L’antica pratica cerimoniale della preparazione delle croci, un tempo, veniva effettuata con l’impiego dei fusti legnosi della canapa, già liberati dalla fibra. Si utilizzava un fusto lungo per il braccio verticale e un suo frammento per quello orizzontale. Con una piccola roncola (la runcàtta) veniva praticata un’incisione nella parte alta del braccio verticale per potervi inserire il braccio trasversale con un ramoscello d’ulivo, benedetto dal parroco la Domenica delle Palme. In diverse località della nostra pianura i contadini collocavano in questa fenditura anche un frammento della candela distribuita in chiesa il 2 febbraio, giorno della “Purificazione di Maria”, altrimenti definito della “Candelora”. A volte, un piccolo ramo d’ulivo veniva posto anche sulla sommità del braccio verticale. Sempre con la roncola, si appuntiva poi l’altra estremità del tronco per facilitarne l’infissione nella terra. Ogni anno, il mattino del 3 maggio, dopo il suono dell’Ave Maria, i bambini (simbolo dell’innocenza) procedevano al rito delle croci (a piantèr al cròuś), collocandone una per ogni campo di grano. La recita del Pater Noster, dell’Ave Maria e del Gloria (un Patèr, un Aî Marî e un Glòria) concludeva ogni operazione.
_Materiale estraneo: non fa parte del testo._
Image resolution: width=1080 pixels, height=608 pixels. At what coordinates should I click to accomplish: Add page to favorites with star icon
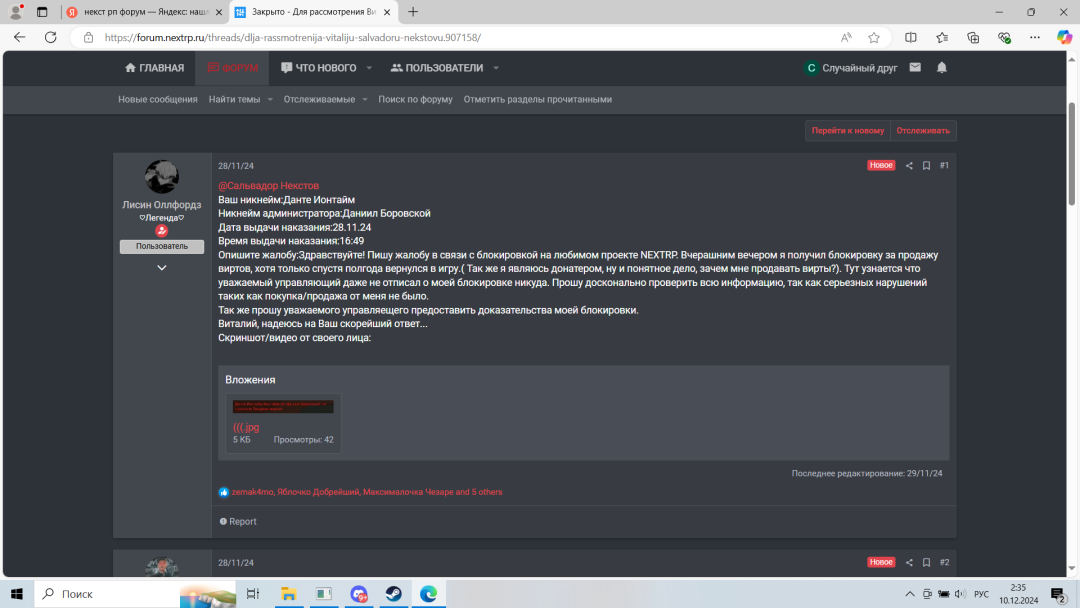[x=874, y=37]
In alcune località, le croci venivano prima benedette, in chiesa, dal parroco.
Nella tradizione della società rurale di un tempo, vigeva il proverbio Par Sânta Cròuś, furmèint spigòuś, ossia “Per Santa Croce, frumento con la spiga”. Un riferimento, quindi, sia spirituale che materiale. Dopo la mietitura del grano, le croci non venivano distrutte, ma erano lasciate nei campi: soltanto le forze della natura le avrebbero potute distruggere. Scomparsa la coltivazione della canapa, oggi i contadini che osservano l’antico cerimoniale le preparano generalmente con canne palustri oppure con bastoni ricavati da rami d’albero. Vengono infisse dagli adulti, in genere gli stessi che le preparano. Alcuni le realizzano anche in ferro per poterle usare più anni. Un rito, quello delle croci nei campi, giunto ai nostri giorni resistendo all’incedere millenario del tempo.